Cultura y derecho
Los años a la par de las estaciones
30 de Junio de 2012
José Arizala |
Hace algunos años leí la trilogía novelística sobre Nueva York del escritor Paul Auster. A mi manera de ver, un buen escritor, pero no un gran escritor. Intentaba una técnica literaria original, que a ratos distraía, pero su prosa no me pareció sobresaliente. Sin embargo, atraído por la propaganda y las notas de algunos críticos, compré y leí su última obra, Diario de invierno (Anagrama, Barcelona, 2012). Como su título lo sugiere, se trata de un diario que se convierte en autobiografía. Este libro me gusta más que los anteriores.
La primera anotación la hace el autor sobre algo que le ocurre al personaje que, sin duda, no es otro que él mismo. Cuando este tiene seis años. Se despierta y se dirige con los pies desnudos a la ventana en una mañana en que cae la nieve, que ya comienza a poner blancas las ramas de los árboles frente a la ventana de la casa.
El invierno es el final de las estaciones. Los pies desnudos son el comienzo de la vida y la casa, el lugar en que vivirá hasta el final de sus días. Esos días se sucederán como las lluvias, las hojas secas del otoño, o los copos de nieve. Igualmente las habitaciones, los edificios o las casas del campo o de las grandes ciudades. Una característica de esta novela es que a la par que se señalan los años del personaje, describe los lugares donde el escritor vive, o mejor, escribe, pues esta es su pasión, incluso algo más, su necesidad para existir.
En cierta manera el tema de la autobiografía resulta ser no tanto la vida, sino la preparación para la muerte. Sabemos que estamos vivos, pero que, quizá, de repente, o tras una larga agonía, nos hundiremos en la nada. Desde luego que la cuestión no surge en todas las páginas, pero lo presentimos.

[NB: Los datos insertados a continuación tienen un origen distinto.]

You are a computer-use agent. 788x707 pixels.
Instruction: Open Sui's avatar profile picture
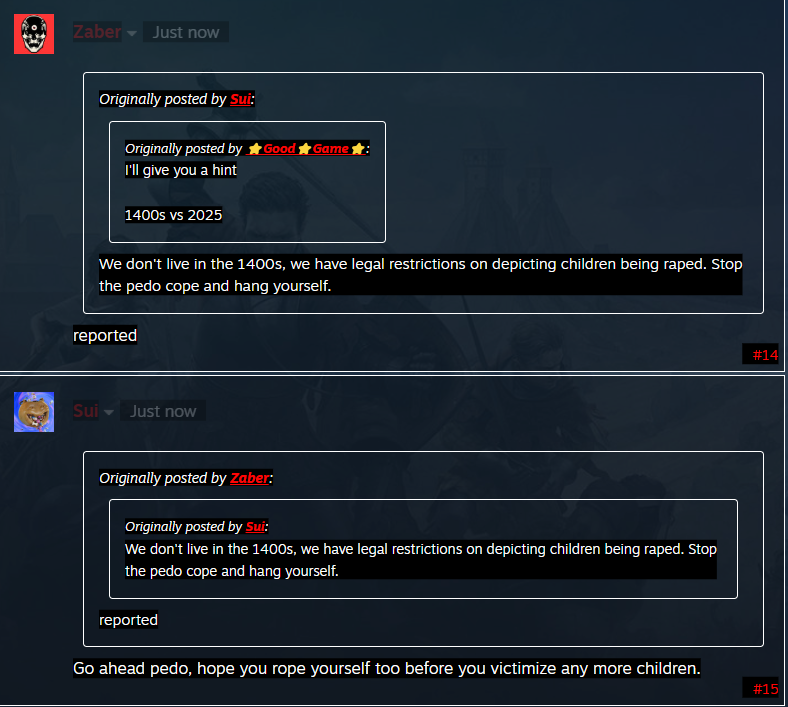(x=34, y=412)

Auster nos prepara para aceptar el final. Sobre todo con los relatos breves de la muerte del padre, primero, y luego de su madre. Sobre todo cuando cuenta el accidente automovilístico que lo lleva a él, a su esposa y a su hija, a pocos metros de la muerte. Luego con sus reflexiones sobre el infarto cardiaco que sufre a los 50 años, que lo derrumba en medio del dolor y en la soledad del cuarto. Sin embargo, no vienen acompañadas del temor a morir. Al contrario, se siente tranquilo y piensa rápidamente que quizá la muerte no es tan mala como creíamos. Descubre que “cuando a una persona le llega el momento de morir su ser se muda a otra zona de la conciencia donde es capaz de aceptarla”. Luego cambia de opinión cuando aullaste de terror, tirado en el suelo, porque la muerte estaba dentro de ti y no querías morir. Su entusiasmo por el béisbol a los siete años se convirtió para él “en la cima de la felicidad, lo más grande que podías hacer con tu cuerpo”.

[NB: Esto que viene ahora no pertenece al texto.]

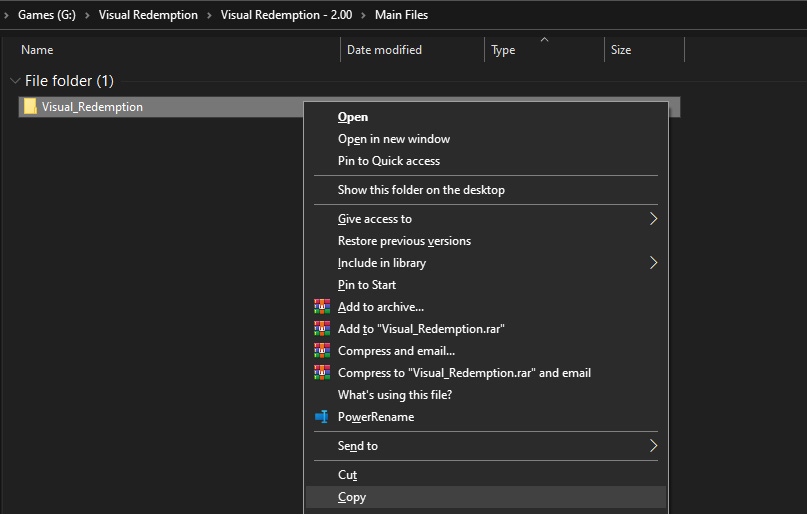Click WinRAR icon beside Compress to rar and email
807x514 pixels.
click(321, 373)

Después vendrá el momento más complejo de su vida, el despertar de su sexualidad y la de toda su generación. El constreñimiento en el hogar y sobre todo en la universidad, en una época muy conservadora en la política y en las costumbres de los EE UU. Luego vendrán las relaciones de chicos y chicas que se convertirán en el libertinaje del sexo, las drogas y el alcohol. Sus primeras excursiones en busca de las putas. Del amor-dinero, pasando por la ardorosa masturbación de adolescentes. Varios son los episodios que conocemos al respecto, unos alegres, otros, sombríos.
En lugares sórdidos o hermosos, como en las orillas del Sena, en la ciudad de la luz y del amor. Y todo esto en medio de los fracasos matrimoniales, el nacimiento de los hijos, etc.

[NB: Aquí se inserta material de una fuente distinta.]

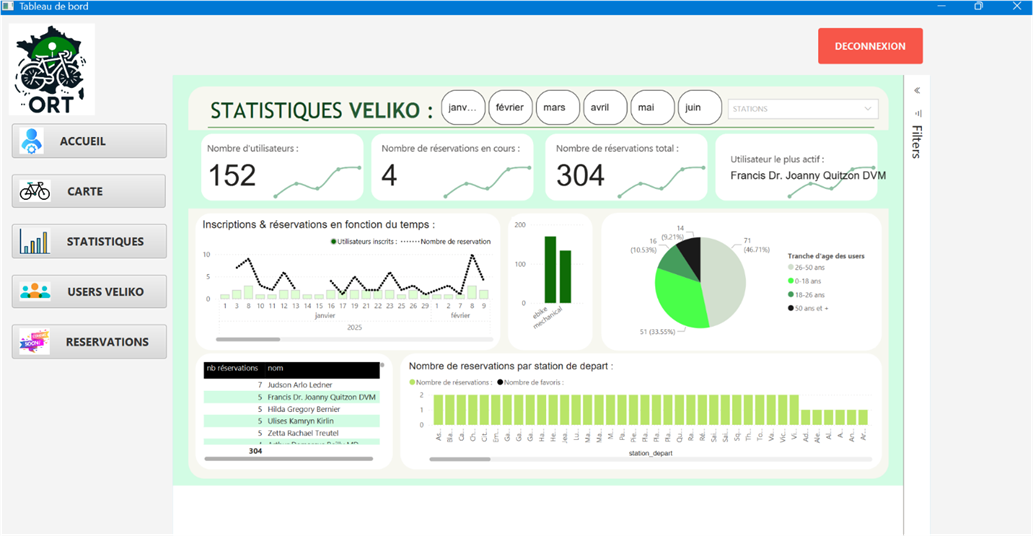
Task: Click the promo icon beside RESERVATIONS
Action: [x=34, y=342]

Vale la pena mencionar a Sandra, de “cuerpo majestuoso”, la prostituta inolvidable: hizo de cada encuentro unas horas de ternura, de cariño, de entrega. Capaz de acompañar al periodista, al escritor, al profesor, a recitar en la cama los versos de Baudelaire. “Fue uno de los momentos más extraordinarios de mi vida, de los más felices, e incluso seguiste pensando en Sandra cuando regresaste a Nueva York”.
¿Lo que nos dice Auster es lo mismo de siempre? Creemos encontrar en su relato no otras verdades, pero sí un acento distinto, otro ritmo, otro eco de la misma angustia, otra sed, otra memoria, un tiempo impulsado por el viento de los años vividos.